## INPUT ROWS
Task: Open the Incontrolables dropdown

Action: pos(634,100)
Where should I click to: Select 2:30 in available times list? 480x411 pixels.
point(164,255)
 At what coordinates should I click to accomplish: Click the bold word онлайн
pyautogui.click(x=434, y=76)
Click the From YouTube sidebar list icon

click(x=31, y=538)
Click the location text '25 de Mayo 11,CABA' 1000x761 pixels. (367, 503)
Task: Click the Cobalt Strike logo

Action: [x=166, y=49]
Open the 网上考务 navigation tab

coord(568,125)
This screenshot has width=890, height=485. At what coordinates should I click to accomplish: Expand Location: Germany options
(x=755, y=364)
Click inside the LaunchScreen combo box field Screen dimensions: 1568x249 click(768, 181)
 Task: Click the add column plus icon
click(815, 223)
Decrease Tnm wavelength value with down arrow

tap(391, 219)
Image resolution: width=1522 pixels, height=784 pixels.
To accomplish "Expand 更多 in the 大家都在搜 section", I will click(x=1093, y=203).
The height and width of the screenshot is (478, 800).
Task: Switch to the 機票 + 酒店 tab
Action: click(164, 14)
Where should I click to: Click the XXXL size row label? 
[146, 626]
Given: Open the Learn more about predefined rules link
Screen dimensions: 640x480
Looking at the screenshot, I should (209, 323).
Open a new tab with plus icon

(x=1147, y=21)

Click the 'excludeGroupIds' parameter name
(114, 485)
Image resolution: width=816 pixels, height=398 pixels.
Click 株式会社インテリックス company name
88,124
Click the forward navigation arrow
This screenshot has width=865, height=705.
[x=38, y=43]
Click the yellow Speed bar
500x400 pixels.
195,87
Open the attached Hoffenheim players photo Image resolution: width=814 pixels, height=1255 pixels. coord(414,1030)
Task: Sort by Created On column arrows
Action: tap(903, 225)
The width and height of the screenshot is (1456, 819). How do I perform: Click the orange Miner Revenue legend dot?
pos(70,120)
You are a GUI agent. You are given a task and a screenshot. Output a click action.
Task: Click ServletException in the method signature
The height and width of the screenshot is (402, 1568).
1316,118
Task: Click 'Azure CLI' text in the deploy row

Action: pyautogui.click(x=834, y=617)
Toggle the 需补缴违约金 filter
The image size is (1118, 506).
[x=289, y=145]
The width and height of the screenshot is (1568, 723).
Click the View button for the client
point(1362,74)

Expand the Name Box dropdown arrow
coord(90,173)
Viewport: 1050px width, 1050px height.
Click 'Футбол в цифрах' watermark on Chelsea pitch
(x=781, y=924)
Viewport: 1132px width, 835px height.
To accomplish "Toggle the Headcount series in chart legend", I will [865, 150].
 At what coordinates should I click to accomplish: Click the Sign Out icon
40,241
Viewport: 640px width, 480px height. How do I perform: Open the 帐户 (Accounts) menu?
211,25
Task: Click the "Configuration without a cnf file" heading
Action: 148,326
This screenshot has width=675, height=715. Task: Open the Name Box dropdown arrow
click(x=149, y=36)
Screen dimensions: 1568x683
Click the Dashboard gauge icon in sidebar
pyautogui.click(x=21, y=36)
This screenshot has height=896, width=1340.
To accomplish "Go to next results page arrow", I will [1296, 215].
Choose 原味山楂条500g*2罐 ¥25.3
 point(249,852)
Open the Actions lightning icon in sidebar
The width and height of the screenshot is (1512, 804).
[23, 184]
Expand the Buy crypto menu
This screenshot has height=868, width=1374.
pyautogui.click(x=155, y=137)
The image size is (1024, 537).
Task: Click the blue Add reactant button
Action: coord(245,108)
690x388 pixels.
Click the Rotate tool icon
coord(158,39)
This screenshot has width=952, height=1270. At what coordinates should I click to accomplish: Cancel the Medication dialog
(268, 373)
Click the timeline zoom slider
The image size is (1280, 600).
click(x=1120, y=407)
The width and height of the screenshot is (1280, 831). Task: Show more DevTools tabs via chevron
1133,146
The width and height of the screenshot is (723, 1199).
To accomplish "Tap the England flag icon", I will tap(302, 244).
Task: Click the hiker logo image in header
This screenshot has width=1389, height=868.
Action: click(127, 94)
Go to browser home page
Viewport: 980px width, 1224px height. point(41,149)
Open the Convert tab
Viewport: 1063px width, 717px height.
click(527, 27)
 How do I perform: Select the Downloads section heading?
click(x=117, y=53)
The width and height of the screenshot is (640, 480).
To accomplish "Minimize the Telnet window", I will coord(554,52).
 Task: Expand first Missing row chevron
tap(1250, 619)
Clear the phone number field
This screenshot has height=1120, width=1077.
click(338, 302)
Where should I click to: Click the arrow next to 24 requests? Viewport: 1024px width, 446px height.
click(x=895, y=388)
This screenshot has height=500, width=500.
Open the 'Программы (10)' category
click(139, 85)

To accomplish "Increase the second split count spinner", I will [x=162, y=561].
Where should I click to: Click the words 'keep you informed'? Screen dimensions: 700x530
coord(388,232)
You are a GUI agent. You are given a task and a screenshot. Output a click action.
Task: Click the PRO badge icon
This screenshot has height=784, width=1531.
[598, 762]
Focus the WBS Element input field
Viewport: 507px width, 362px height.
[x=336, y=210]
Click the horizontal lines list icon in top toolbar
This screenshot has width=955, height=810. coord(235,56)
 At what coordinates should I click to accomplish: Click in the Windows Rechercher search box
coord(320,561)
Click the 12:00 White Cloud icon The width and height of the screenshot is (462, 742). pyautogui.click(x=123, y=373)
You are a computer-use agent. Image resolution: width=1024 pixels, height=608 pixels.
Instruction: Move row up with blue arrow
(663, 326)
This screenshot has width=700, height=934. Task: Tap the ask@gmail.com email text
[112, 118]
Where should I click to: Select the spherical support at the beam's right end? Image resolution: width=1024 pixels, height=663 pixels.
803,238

## AIM OF THE EXERCISE
Express every line of the records above as a Markdown table with the columns Number and Record line, numbering the rows in order and leaving out blank lines.

## ANSWER TO THE EXERCISE
| Number | Record line |
|---|---|
| 1 | Task: Open the Incontrolables dropdown |
| 2 | Action: pos(634,100) |
| 3 | Where should I click to: Select 2:30 in available times list? 480x411 pixels. |
| 4 | point(164,255) |
| 5 |  At what coordinates should I click to accomplish: Click the bold word онлайн |
| 6 | pyautogui.click(x=434, y=76) |
| 7 | Click the From YouTube sidebar list icon |
| 8 | click(x=31, y=538) |
| 9 | Click the location text '25 de Mayo 11,CABA' 1000x761 pixels. (367, 503) |
| 10 | Task: Click the Cobalt Strike logo |
| 11 | Action: [x=166, y=49] |
| 12 | Open the 网上考务 navigation tab |
| 13 | coord(568,125) |
| 14 | This screenshot has width=890, height=485. At what coordinates should I click to accomplish: Expand Location: Germany options |
| 15 | (x=755, y=364) |
| 16 | Click inside the LaunchScreen combo box field Screen dimensions: 1568x249 click(768, 181) |
| 17 |  Task: Click the add column plus icon |
| 18 | click(815, 223) |
| 19 | Decrease Tnm wavelength value with down arrow |
| 20 | tap(391, 219) |
| 21 | Image resolution: width=1522 pixels, height=784 pixels. |
| 22 | To accomplish "Expand 更多 in the 大家都在搜 section", I will click(x=1093, y=203). |
| 23 | The height and width of the screenshot is (478, 800). |
| 24 | Task: Switch to the 機票 + 酒店 tab |
| 25 | Action: click(164, 14) |
| 26 | Where should I click to: Click the XXXL size row label?  |
| 27 | [146, 626] |
| 28 | Given: Open the Learn more about predefined rules link |
| 29 | Screen dimensions: 640x480 |
| 30 | Looking at the screenshot, I should (209, 323). |
| 31 | Open a new tab with plus icon |
| 32 | (x=1147, y=21) |
| 33 | Click the 'excludeGroupIds' parameter name |
| 34 | (114, 485) |
| 35 | Image resolution: width=816 pixels, height=398 pixels. |
| 36 | Click 株式会社インテリックス company name |
| 37 | 88,124 |
| 38 | Click the forward navigation arrow |
| 39 | This screenshot has width=865, height=705. |
| 40 | [x=38, y=43] |
| 41 | Click the yellow Speed bar |
| 42 | 500x400 pixels. |
| 43 | 195,87 |
| 44 | Open the attached Hoffenheim players photo Image resolution: width=814 pixels, height=1255 pixels. coord(414,1030) |
| 45 | Task: Sort by Created On column arrows |
| 46 | Action: tap(903, 225) |
| 47 | The width and height of the screenshot is (1456, 819). How do I perform: Click the orange Miner Revenue legend dot? |
| 48 | pos(70,120) |
| 49 | You are a GUI agent. You are given a task and a screenshot. Output a click action. |
| 50 | Task: Click ServletException in the method signature |
| 51 | The height and width of the screenshot is (402, 1568). |
| 52 | 1316,118 |
| 53 | Task: Click 'Azure CLI' text in the deploy row |
| 54 | Action: pyautogui.click(x=834, y=617) |
| 55 | Toggle the 需补缴违约金 filter |
| 56 | The image size is (1118, 506). |
| 57 | [x=289, y=145] |
| 58 | The width and height of the screenshot is (1568, 723). |
| 59 | Click the View button for the client |
| 60 | point(1362,74) |
| 61 | Expand the Name Box dropdown arrow |
| 62 | coord(90,173) |
| 63 | Viewport: 1050px width, 1050px height. |
| 64 | Click 'Футбол в цифрах' watermark on Chelsea pitch |
| 65 | (x=781, y=924) |
| 66 | Viewport: 1132px width, 835px height. |
| 67 | To accomplish "Toggle the Headcount series in chart legend", I will [865, 150]. |
| 68 |  At what coordinates should I click to accomplish: Click the Sign Out icon |
| 69 | 40,241 |
| 70 | Viewport: 640px width, 480px height. How do I perform: Open the 帐户 (Accounts) menu? |
| 71 | 211,25 |
| 72 | Task: Click the "Configuration without a cnf file" heading |
| 73 | Action: 148,326 |
| 74 | This screenshot has width=675, height=715. Task: Open the Name Box dropdown arrow |
| 75 | click(x=149, y=36) |
| 76 | Screen dimensions: 1568x683 |
| 77 | Click the Dashboard gauge icon in sidebar |
| 78 | pyautogui.click(x=21, y=36) |
| 79 | This screenshot has height=896, width=1340. |
| 80 | To accomplish "Go to next results page arrow", I will [1296, 215]. |
| 81 | Choose 原味山楂条500g*2罐 ¥25.3 |
| 82 |  point(249,852) |
| 83 | Open the Actions lightning icon in sidebar |
| 84 | The width and height of the screenshot is (1512, 804). |
| 85 | [23, 184] |
| 86 | Expand the Buy crypto menu |
| 87 | This screenshot has height=868, width=1374. |
| 88 | pyautogui.click(x=155, y=137) |
| 89 | The image size is (1024, 537). |
| 90 | Task: Click the blue Add reactant button |
| 91 | Action: coord(245,108) |
| 92 | 690x388 pixels. |
| 93 | Click the Rotate tool icon |
| 94 | coord(158,39) |
| 95 | This screenshot has width=952, height=1270. At what coordinates should I click to accomplish: Cancel the Medication dialog |
| 96 | (268, 373) |
| 97 | Click the timeline zoom slider |
| 98 | The image size is (1280, 600). |
| 99 | click(x=1120, y=407) |
| 100 | The width and height of the screenshot is (1280, 831). Task: Show more DevTools tabs via chevron |
| 101 | 1133,146 |
| 102 | The width and height of the screenshot is (723, 1199). |
| 103 | To accomplish "Tap the England flag icon", I will tap(302, 244). |
| 104 | Task: Click the hiker logo image in header |
| 105 | This screenshot has width=1389, height=868. |
| 106 | Action: click(127, 94) |
| 107 | Go to browser home page |
| 108 | Viewport: 980px width, 1224px height. point(41,149) |
| 109 | Open the Convert tab |
| 110 | Viewport: 1063px width, 717px height. |
| 111 | click(527, 27) |
| 112 |  How do I perform: Select the Downloads section heading? |
| 113 | click(x=117, y=53) |
| 114 | The width and height of the screenshot is (640, 480). |
| 115 | To accomplish "Minimize the Telnet window", I will coord(554,52). |
| 116 |  Task: Expand first Missing row chevron |
| 117 | tap(1250, 619) |
| 118 | Clear the phone number field |
| 119 | This screenshot has height=1120, width=1077. |
| 120 | click(338, 302) |
| 121 | Where should I click to: Click the arrow next to 24 requests? Viewport: 1024px width, 446px height. |
| 122 | click(x=895, y=388) |
| 123 | This screenshot has height=500, width=500. |
| 124 | Open the 'Программы (10)' category |
| 125 | click(139, 85) |
| 126 | To accomplish "Increase the second split count spinner", I will [x=162, y=561]. |
| 127 | Where should I click to: Click the words 'keep you informed'? Screen dimensions: 700x530 |
| 128 | coord(388,232) |
| 129 | You are a GUI agent. You are given a task and a screenshot. Output a click action. |
| 130 | Task: Click the PRO badge icon |
| 131 | This screenshot has height=784, width=1531. |
| 132 | [598, 762] |
| 133 | Focus the WBS Element input field |
| 134 | Viewport: 507px width, 362px height. |
| 135 | [x=336, y=210] |
| 136 | Click the horizontal lines list icon in top toolbar |
| 137 | This screenshot has width=955, height=810. coord(235,56) |
| 138 |  At what coordinates should I click to accomplish: Click in the Windows Rechercher search box |
| 139 | coord(320,561) |
| 140 | Click the 12:00 White Cloud icon The width and height of the screenshot is (462, 742). pyautogui.click(x=123, y=373) |
| 141 | You are a computer-use agent. Image resolution: width=1024 pixels, height=608 pixels. |
| 142 | Instruction: Move row up with blue arrow |
| 143 | (663, 326) |
| 144 | This screenshot has width=700, height=934. Task: Tap the ask@gmail.com email text |
| 145 | [112, 118] |
| 146 | Where should I click to: Select the spherical support at the beam's right end? Image resolution: width=1024 pixels, height=663 pixels. |
| 147 | 803,238 |